WHAT YOU HAVE TO DO: First find the line containing "The height and" in the data, then set it down exactly along with every line after it, through the last.

Content starts

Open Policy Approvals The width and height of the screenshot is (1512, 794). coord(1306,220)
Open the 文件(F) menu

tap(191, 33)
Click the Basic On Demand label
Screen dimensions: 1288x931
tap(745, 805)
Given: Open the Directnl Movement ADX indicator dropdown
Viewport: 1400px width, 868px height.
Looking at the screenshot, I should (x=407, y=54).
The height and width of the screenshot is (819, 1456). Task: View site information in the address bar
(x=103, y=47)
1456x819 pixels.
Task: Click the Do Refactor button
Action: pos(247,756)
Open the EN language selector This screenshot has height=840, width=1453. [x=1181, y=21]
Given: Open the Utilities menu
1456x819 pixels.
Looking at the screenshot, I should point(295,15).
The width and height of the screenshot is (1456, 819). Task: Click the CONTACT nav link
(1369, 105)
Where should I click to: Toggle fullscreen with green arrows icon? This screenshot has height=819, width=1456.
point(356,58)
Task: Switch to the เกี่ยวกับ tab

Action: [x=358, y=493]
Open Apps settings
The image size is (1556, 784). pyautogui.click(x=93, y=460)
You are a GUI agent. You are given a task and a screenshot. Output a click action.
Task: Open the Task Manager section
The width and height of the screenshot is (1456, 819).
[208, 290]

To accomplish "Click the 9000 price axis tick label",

Content ends

YOUR RESPONSE:
The height and width of the screenshot is (819, 1456). Task: View site information in the address bar
(x=103, y=47)
1456x819 pixels.
Task: Click the Do Refactor button
Action: pos(247,756)
Open the EN language selector This screenshot has height=840, width=1453. [x=1181, y=21]
Given: Open the Utilities menu
1456x819 pixels.
Looking at the screenshot, I should point(295,15).
The width and height of the screenshot is (1456, 819). Task: Click the CONTACT nav link
(1369, 105)
Where should I click to: Toggle fullscreen with green arrows icon? This screenshot has height=819, width=1456.
point(356,58)
Task: Switch to the เกี่ยวกับ tab

Action: [x=358, y=493]
Open Apps settings
The image size is (1556, 784). pyautogui.click(x=93, y=460)
You are a GUI agent. You are given a task and a screenshot. Output a click action.
Task: Open the Task Manager section
The width and height of the screenshot is (1456, 819).
[208, 290]

To accomplish "Click the 9000 price axis tick label",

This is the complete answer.